## Work task
Omit the images, then output each of the records below exactly.

═════ Listed entries ═════

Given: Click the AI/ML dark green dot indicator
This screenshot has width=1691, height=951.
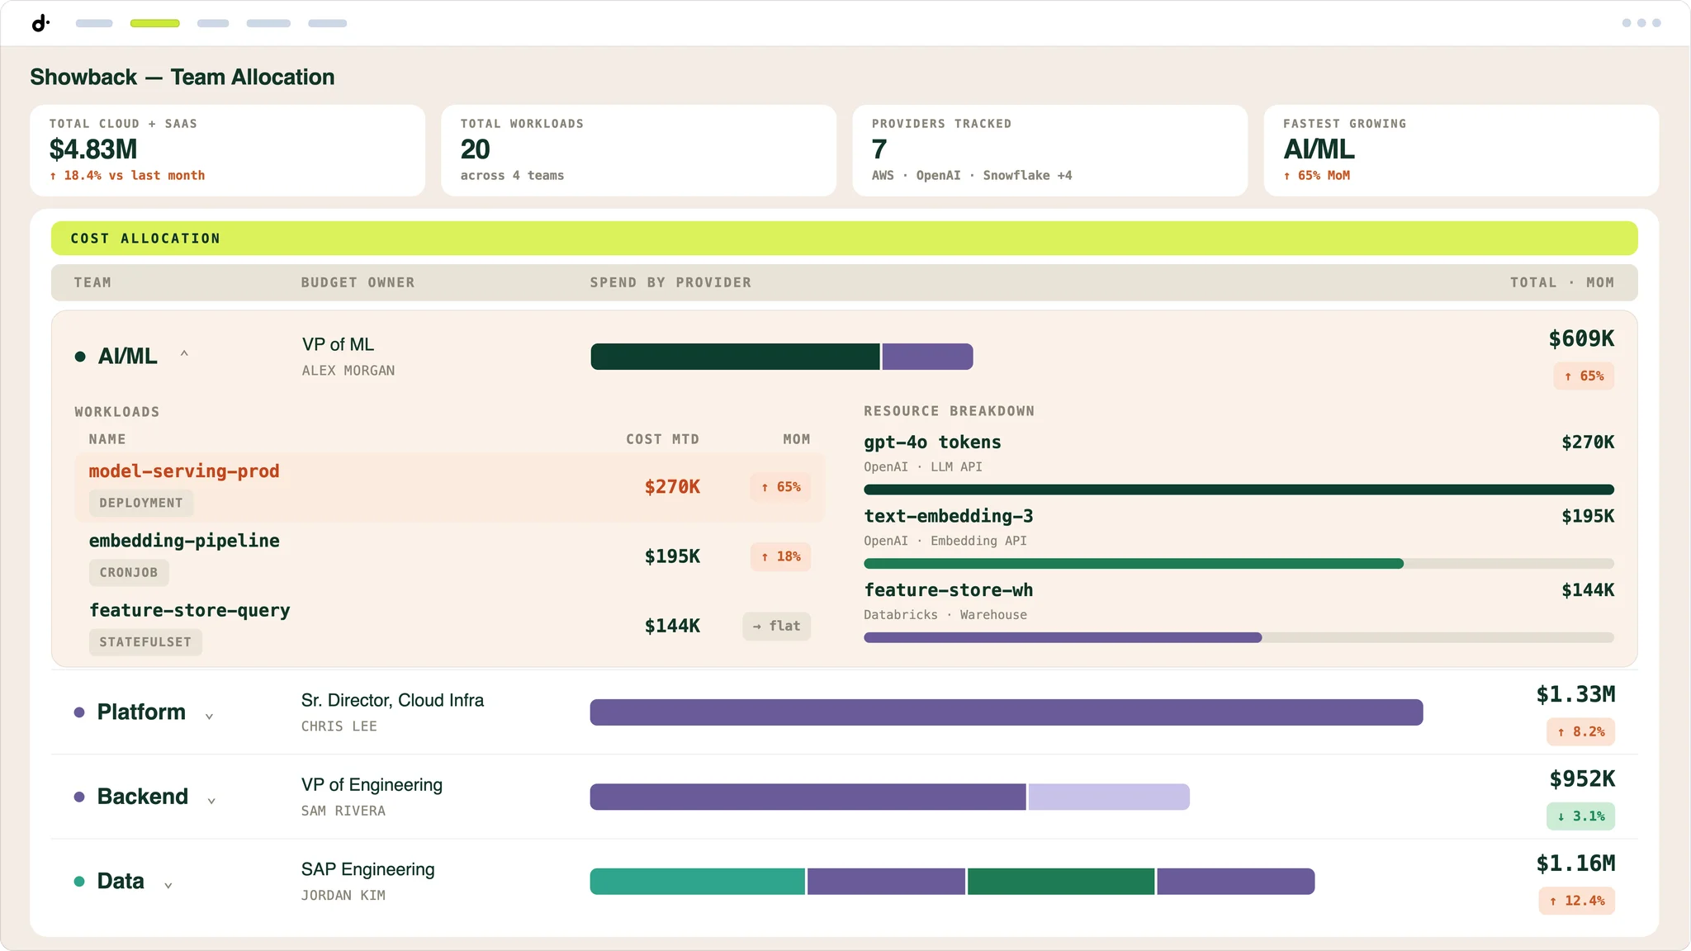Looking at the screenshot, I should 80,357.
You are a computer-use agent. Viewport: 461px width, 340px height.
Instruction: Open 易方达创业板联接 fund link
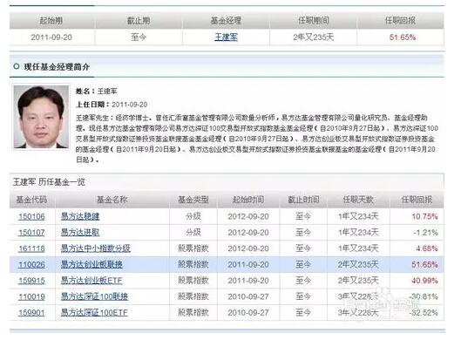(x=92, y=264)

═════

## Solution for this task
Given: Click the AI/ML dark green dot indicator
This screenshot has width=1691, height=951.
Looking at the screenshot, I should 80,357.
You are a computer-use agent. Viewport: 461px width, 340px height.
Instruction: Open 易方达创业板联接 fund link
(x=92, y=264)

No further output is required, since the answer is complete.